Eventually, the U.S. will fully put a price on carbon emissions, further reducing the use of coal for power generation, said U.S. Rep. Jared Huffman, D-Calif., who called carbon pricing and trading “inevitable.”
As carbon prices increase, coal burning should decline and be replaced eventually by natural gas, presumably driving down CO2 emissions nationwide, said William Nelson, an analyst for Bloomberg New Energy Finance.
He predicted that a national carbon price of $15 per ton of CO2 would bring all states into compliance with the Clean Power Plan.
Tom Plant, senior policy advisor for the Center for the New Energy Economy at Colorado State University, said it’s possible for utilities to meet emissions targets, even when they say they can’t.
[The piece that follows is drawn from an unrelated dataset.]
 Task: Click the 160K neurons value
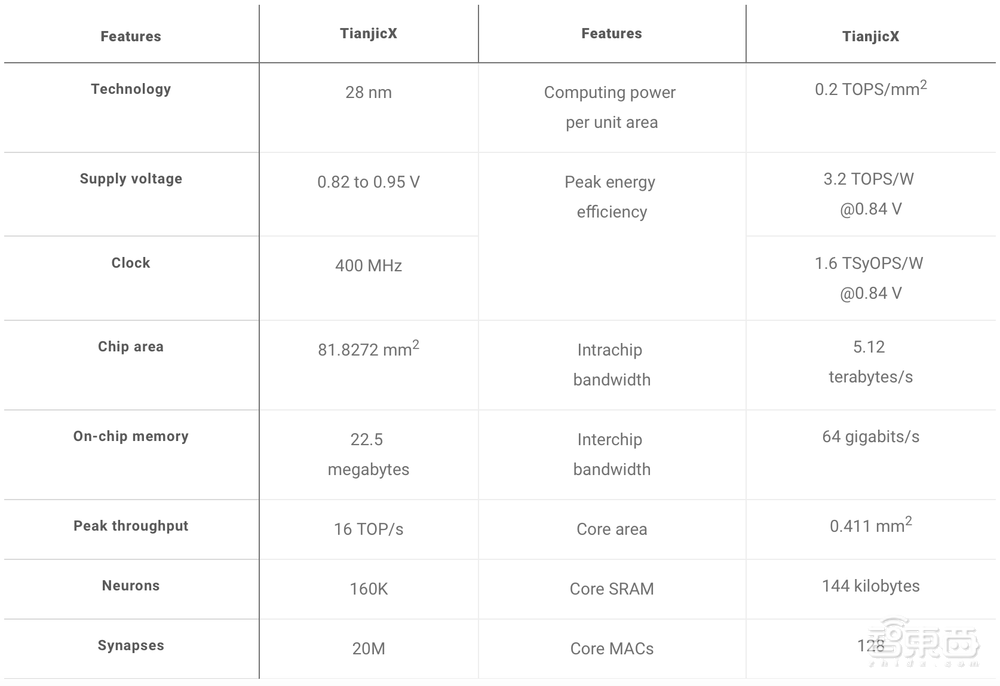pos(368,589)
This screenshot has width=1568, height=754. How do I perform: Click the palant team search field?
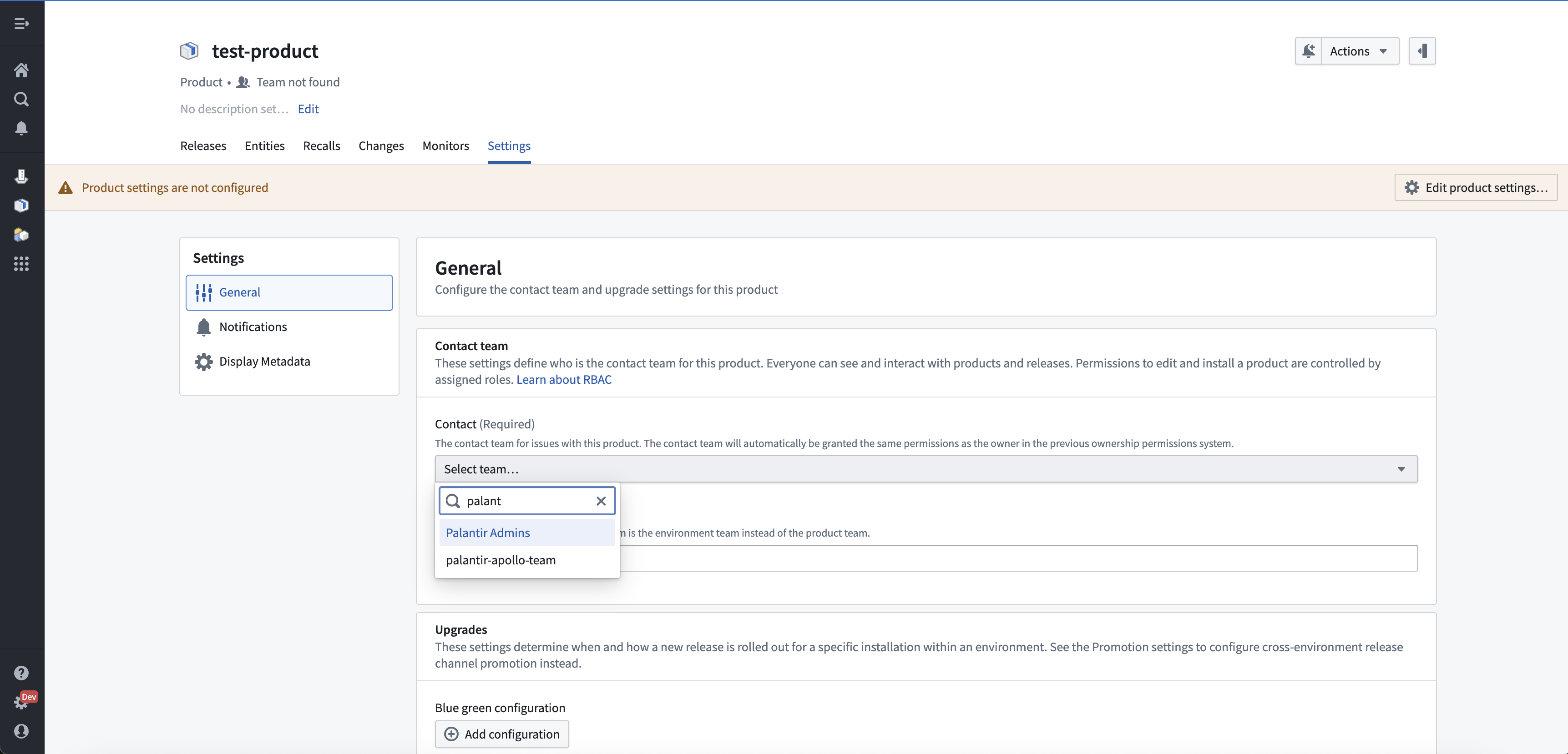coord(526,501)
When Colorado issued its climate plan calling for 20 percent of the state’s power to come from renewable sources by 2020, utilities said they couldn’t meet the target. But they were able to meet the target, and it was increased to 30 percent, Plant said.
Aerial view shows dense web of fracking related roads, pipelines and well pads.
Credit: Simon Fraser University/flickr
The natural gas industry should benefit from the Clean Power Plan, “but that means more fracking,” said Anthony Ianno, a Morgan Stanley analyst.
Fracking, or hydraulic fracturing, is a controversial technique energy companies use to extract crude oil and natural gas that had been previously thought too expensive to economically extract.
Like North Dakota, Pennsylvania and Texas, Plant’s home state of Colorado is experiencing a major fracking boom, and some cities there have tried to ban the technique, fueling an already rancorous state political environment.
“The fracking debate has been the shiny object that has distracted us from some of the other challenges,” Plant said. “This can be addressed through other regulations.”
Those regulations would include stricter controls on methane emissions from oil and gas wells and well casings that could contaminate groundwater if they are faulty, he said.
While Plant and Morgan Stanley analysts are optimistic about the ability for the Clean Power Plan to work, utilities say there are many problems with it, and it could be too expensive to implement.
Many of the emissions reductions outlined in the Clean Power Plan would have to occur by 2020, far too soon for the electric power industry to make necessary changes, said Bruce Braine, vice-president of American Electric Power.
He said the EPA made errors in calculating the amount of power some coal-fired power plants generate, and the agency misclassified some of those plants while underestimating the cost of using natural gas-fired power plants as a primary source of power instead of coal.
“We’re urging the EPA to revise the rule substantially so we’ll be able to make reductions under the rule in a reasonable way,” Braine said.
The Clean Power Plan is expected to be finalized next year barring legal challenges. A public comment period on the plan runs through Dec. 1.